Es el relato de tan accidentado trayecto, de un poeta a otro, lo que trae a la memoria de
los lectores antiguas ficciones de interminables viajes, los de misivas en una botella que
trasladan noticias hasta la costa, sí, pero a una costa a menudo equivocada o en un
tiempo fuera del tiempo. Es el tacto de las conchas, ese mirarlas con las manos,
escucharlas muy pegadas al oído, lo que nos hace pensar en formas alternativas de
visión, las que con frecuencia olvidamos ofuscados por el poder de los ojos.

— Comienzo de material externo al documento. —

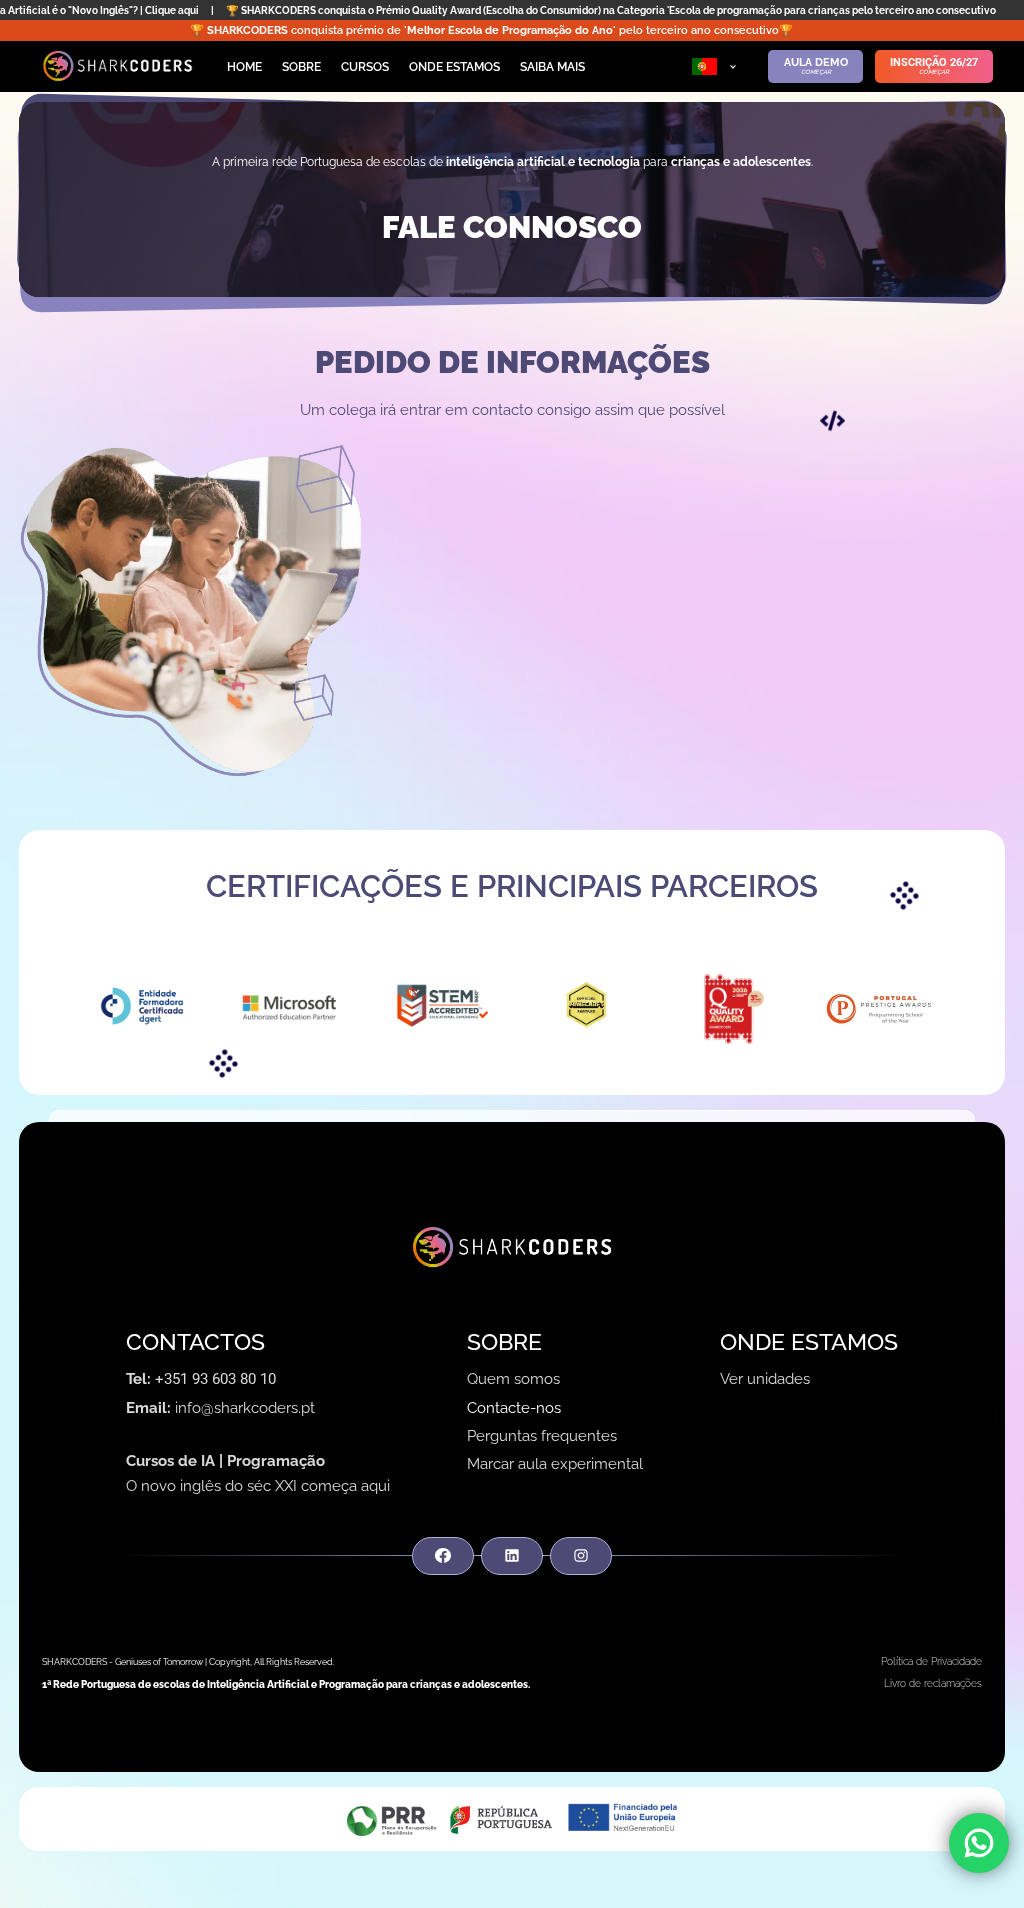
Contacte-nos (514, 1408)
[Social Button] (442, 1556)
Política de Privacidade (931, 1661)
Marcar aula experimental (555, 1464)
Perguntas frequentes (542, 1436)
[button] (714, 66)
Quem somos (513, 1379)
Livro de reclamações (933, 1683)
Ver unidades (765, 1379)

Ahora las conchas de Neruda, algunas de ellas al menos, pueden verse en el Instituto
Cervantes de Madrid. Al entrar nos reciben las olas de Pacífico, muy tenues, deliciosas
en su incongruencia a trasmano en el antiguo banco, sueños de grandeza demasiado
grandes para algo, en el fondo, tan modesto como las palabras, la lengua y los
lenguajes, que necesitan más bien de apenas poco, un lugar recóndito. Esas olas
rompiendo en la playa imaginaria llaman la atención en lo discreto de su sonido, como
siempre el mar, que mantiene al espectador en vilo. A un lado, orilla inesperada, las
tumbonas invitan a un descanso estival. Fuera llueve y en esa mañana de puente parece
que el cielo anda llorando.
Las conchas intensísimas han sido expuestas como tesoros delicados en vitrinas con
forma de espiral. Deben ser exquisitas más allá de la belleza de sus formas, pues
algunos hacen fotos tras el ojo de experto. Otros vagamos sin orden entre las caracolas
humildes de la costa chilena, las de pinchos de Costa Rica, las nacaradas de Japón, las
grandes, las pequeñas, las rojas, blancas, más oscuras... Vagamos en busca de otro
tiempo, el del oleaje del Pacífico de aquel día soleado del verano austral, en la casa de
Neruda en Isla Negra -con cada cosa intacta como a punto de echar a vivir-. Regresa a
la memoria, a bocanadas, el trayecto chileno, las colecciones del poeta, la tabla que
trajeron las olas y que luego fue mesa, los mascarones de los barcos, las botellas del bar
y el mar a cuatro pasos tan dramático y siempre. El regreso a Santiago, en auto, llegar
con la tarde vaciada en los Andes que lo llenaban todo, de pronto, de esa eterna
nostalgia chilena que me ha asaltado esta mañana madrileña frente al documental del
poeta que nadie mira, entretenidos todos entre el fabuloso regalo de la playa. Quizás la
pasión por las conchas no es sino la sagrada nostalgia del mar, igual que la pequeña
colección de mi madre, melancolía particular de unas Filipinas siempre soñadas que le
hablan bajo desde otro tiempo.
Cruzo hacia Casa de América, no lejos del Cervantes, para huir de la lluvia y soñar de
nuevo con Valparaíso. Veo, también yo, un rato al menos, con los ojos de la
imaginación, los de océano. “¿Ahí está el mar? Muy bien, que pase”, escribe Neruda.
Sí, que pase (Estrella del Diego en Babelia).